### MATERIAL PROVIDED
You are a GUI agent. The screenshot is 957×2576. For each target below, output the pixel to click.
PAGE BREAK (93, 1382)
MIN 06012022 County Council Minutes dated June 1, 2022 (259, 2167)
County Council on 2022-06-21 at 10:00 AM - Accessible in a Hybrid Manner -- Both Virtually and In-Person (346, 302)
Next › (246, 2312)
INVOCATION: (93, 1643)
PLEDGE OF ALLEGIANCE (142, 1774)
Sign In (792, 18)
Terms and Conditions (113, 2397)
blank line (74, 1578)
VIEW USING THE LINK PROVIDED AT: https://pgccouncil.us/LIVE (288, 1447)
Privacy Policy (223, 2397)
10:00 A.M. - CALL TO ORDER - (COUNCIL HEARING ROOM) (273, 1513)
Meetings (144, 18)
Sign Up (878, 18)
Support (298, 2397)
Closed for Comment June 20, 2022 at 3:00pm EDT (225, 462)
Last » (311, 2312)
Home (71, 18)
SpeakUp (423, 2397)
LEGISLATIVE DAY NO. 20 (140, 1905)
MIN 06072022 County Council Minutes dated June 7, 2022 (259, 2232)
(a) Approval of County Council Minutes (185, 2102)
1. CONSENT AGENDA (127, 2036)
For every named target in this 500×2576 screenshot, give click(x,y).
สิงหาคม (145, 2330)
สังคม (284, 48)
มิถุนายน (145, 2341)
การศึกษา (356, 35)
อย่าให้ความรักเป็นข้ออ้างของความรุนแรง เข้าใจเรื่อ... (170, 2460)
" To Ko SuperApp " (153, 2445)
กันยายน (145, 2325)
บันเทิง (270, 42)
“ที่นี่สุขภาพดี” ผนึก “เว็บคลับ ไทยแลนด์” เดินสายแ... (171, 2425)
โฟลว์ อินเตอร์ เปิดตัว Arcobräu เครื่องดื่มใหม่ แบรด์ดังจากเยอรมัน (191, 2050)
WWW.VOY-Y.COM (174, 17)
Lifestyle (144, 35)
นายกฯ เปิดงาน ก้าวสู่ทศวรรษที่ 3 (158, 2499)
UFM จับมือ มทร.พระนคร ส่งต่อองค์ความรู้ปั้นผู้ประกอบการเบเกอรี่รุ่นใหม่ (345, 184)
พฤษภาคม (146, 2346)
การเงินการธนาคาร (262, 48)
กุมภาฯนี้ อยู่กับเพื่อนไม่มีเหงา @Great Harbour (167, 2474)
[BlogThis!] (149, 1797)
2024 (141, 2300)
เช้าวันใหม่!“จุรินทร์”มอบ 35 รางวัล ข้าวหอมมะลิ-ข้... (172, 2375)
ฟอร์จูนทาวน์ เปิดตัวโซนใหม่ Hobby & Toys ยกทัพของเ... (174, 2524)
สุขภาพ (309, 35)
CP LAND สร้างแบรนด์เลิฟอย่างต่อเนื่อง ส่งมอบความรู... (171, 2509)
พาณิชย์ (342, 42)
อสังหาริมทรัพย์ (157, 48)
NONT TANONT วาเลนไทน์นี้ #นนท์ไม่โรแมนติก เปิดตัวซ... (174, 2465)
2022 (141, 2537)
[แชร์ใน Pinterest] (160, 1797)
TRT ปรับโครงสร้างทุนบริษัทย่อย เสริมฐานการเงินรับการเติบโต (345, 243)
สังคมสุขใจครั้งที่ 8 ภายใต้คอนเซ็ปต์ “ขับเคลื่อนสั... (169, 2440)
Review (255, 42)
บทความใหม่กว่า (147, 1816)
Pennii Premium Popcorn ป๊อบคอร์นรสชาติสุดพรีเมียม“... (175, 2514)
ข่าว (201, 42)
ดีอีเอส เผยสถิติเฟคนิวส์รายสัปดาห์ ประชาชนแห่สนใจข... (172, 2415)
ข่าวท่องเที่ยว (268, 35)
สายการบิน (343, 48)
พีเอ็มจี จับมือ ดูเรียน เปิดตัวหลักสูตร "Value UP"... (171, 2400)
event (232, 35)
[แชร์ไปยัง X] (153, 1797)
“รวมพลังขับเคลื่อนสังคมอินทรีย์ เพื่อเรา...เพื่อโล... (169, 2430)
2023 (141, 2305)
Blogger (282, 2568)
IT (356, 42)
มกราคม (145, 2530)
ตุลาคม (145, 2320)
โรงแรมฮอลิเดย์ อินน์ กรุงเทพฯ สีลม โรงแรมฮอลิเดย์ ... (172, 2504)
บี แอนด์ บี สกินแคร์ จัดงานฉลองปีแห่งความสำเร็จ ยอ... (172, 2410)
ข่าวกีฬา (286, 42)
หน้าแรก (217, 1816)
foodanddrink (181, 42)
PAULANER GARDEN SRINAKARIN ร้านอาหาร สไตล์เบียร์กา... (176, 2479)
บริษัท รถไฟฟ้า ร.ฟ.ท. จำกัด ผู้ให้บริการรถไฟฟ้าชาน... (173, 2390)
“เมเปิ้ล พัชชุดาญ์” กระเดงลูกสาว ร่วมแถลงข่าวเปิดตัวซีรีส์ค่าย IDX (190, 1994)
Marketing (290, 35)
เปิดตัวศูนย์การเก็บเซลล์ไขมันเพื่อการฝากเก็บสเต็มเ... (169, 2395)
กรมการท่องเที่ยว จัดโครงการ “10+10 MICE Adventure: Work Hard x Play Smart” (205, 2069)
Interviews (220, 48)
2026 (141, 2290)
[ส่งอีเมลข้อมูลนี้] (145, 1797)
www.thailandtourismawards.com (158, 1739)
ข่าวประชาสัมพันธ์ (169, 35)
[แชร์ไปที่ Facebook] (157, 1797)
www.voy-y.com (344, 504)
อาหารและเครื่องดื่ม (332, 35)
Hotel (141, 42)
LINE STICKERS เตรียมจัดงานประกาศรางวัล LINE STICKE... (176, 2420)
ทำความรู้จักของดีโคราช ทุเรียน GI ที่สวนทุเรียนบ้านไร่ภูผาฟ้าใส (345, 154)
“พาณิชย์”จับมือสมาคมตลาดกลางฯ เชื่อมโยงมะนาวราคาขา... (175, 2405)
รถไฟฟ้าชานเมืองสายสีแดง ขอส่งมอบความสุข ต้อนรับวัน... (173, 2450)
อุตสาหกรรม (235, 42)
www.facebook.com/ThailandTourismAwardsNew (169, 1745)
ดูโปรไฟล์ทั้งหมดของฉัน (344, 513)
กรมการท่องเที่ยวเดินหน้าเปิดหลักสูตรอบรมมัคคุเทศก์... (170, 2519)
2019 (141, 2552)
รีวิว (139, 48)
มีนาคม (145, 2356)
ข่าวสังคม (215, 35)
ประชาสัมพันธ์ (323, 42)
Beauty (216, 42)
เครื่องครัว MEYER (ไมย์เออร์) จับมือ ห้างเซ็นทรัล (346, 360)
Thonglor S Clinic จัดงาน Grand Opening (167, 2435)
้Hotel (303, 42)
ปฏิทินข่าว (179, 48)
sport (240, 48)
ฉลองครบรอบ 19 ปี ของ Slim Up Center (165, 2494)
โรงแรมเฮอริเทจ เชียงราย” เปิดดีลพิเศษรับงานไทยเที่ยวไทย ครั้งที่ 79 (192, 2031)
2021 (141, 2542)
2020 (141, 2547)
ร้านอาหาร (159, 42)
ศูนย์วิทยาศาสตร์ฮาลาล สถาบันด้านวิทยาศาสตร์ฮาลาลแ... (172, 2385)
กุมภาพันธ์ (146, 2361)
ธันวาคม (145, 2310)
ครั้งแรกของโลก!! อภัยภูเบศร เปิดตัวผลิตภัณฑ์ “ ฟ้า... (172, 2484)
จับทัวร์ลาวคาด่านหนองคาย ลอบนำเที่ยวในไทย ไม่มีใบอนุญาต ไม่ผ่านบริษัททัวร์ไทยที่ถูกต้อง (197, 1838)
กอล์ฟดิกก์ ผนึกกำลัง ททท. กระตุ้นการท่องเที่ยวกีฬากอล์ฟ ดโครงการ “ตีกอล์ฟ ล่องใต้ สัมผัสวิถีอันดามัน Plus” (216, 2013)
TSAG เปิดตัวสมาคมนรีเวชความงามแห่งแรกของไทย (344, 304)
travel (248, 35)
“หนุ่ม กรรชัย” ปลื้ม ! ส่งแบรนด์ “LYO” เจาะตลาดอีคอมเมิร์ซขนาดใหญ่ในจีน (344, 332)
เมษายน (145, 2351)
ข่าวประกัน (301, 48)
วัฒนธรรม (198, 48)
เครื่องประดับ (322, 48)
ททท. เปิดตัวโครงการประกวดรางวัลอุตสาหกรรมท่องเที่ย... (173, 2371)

### WORK INSTRUCTION
Repeat exactly the lines from the first line of the records above through the line containing "MIN 06012022 County", both included, and nothing else.

### FINISHED EXERCISE
You are a GUI agent. The screenshot is 957×2576. For each target below, output the pixel to click.
PAGE BREAK (93, 1382)
MIN 06012022 County Council Minutes dated June 1, 2022 (259, 2167)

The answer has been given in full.